フィールド インフェルニティ・ネクロマンサー(☆3)

伏せカード2枚

 

少年:

LP 3000

手札 3枚

フィールド 捕食植物オフリス・スコーピオ(☆3)

伏せカード2枚

 

 

「なっ――――」

 

 いつの間にか、己の横に立っていた髑髏面を被った長身の男。

 髑髏面の奥から見える赤色の眼光が、少年に殺気を向けながら、眉間に銃口を突き付ける。

 あまりにも突然の出来事に、少年は言葉を失う。

 

「手札がゼロで効果ダメージが発生した時、墓地にいるこの『インフェルニティ・デス・ガンマン』を取り除き、その効果ダメージを無効にする」

 

 『インフェルニティ・デス・ガンマン』……それが今少年の横に立って銃を突き付けて来るモンスターの名前らしい。

 最初のターンの手札抹殺で捨てた鬼柳の四体のモンスター達の内の、最後の一体である。

 

「そして、相手は『インフェルニティ・デス・ガンマン』の効果を選択できる」

 

「な、何を……っ!?」

 

 突き付けられた銃の撃鉄が引き起こされる音を聞き、少年の頬を冷や汗が迸る。

 

「今からオレは、デッキの一番上のカードを引く。それがモンスターカードだった場合、このターン、お前は俺が受けた効果ダメージと、無効化した効果ダメージの合計分のダメージを食らう」

 

 説明しながら、デッキの一番上のカードに手を添え、カードを引く準備をする鬼柳。

 隣に立つ『インフェルニティ・デス・ガンマン』の銃の引き金も引き絞られ、ライフが有利であるにも関わらずまるですぐそこに己の死が迫っているような錯覚に陥りそうになる。

 

「引いたのがモンスターカードでなかった場合、俺はこのターン受けた効果ダメージ分のダメージを受ける。つまり、テメエのドラゴンの効果で発生した効果ダメージを、何方かのプレイヤーが受けるって訳だ。

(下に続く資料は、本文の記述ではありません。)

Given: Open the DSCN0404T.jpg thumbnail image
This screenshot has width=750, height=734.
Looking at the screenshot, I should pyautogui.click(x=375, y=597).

 そして、この選択を拒否した場合、お前はこのターン、効果ダメージを与える事はできない

 ――――さあ、どうする?」

 

「っ!」

 

 選択を迫られ、少年は隣にいる『インフェルニティ・デス・ガンマン』を見やる。

 己よりも遥かに背の高い長身の男が、銃を突き付けながら己を見下ろしてくる。

 

(アイツのデッキの一番上のカードがモンスターカードじゃなかった場合、『スターヴ・ヴェノム・フュージョン・ドラゴン』の効果ダメージで、アイツのライフはゼロになる。けれど、)

 

 だが、もしもだ。

 あのデッキの一番上のカードがモンスターカードだった場合の、己の敗北ビジョンが浮かび上がる。

 

(もし、モンスターカードだった場合、『スターヴ・ヴェノム・フュージョン・ドラゴン』の効果ダメージを僕が受け、僕のライフは……)

 

 そうなれば、自分のライフは文字通り0となる。

 ライフ0、それ即ち敗北。

 しかも、己のエースモンスターによる効果ダメージを受けてでの敗北、これ以上の屈辱は存在しないだろう。

 

「正直オレも自分のデッキにどれくらいモンスターカードがあるのか忘れちまってる。さあ、どうする?」

 

「……最初から、このために僕の『スターヴ・ヴェノム』を破壊したっていうの? 博奕を僕にさせるために?」

 

 相手が『インフェルニティ・デス・ドラゴン』の効果で自分の『スターヴ・ヴェノム・フュージョン・ドラゴン』を破壊しようとした時、脅しでスターヴ・ヴェノム・フュージョン・ドラゴンの効果を説明しても、相手は戸惑いもなく効果を発動させた。

 

「さあな。たかがデュエルだ、勝てばいいんだろう?」

 

「……ちっ」

 

 皮肉のつもりなのか、明らかに勝とうとする意志が感じないにも関わらず、そのように答える鬼柳に対し、少年は少し苛ついたように舌打ちする。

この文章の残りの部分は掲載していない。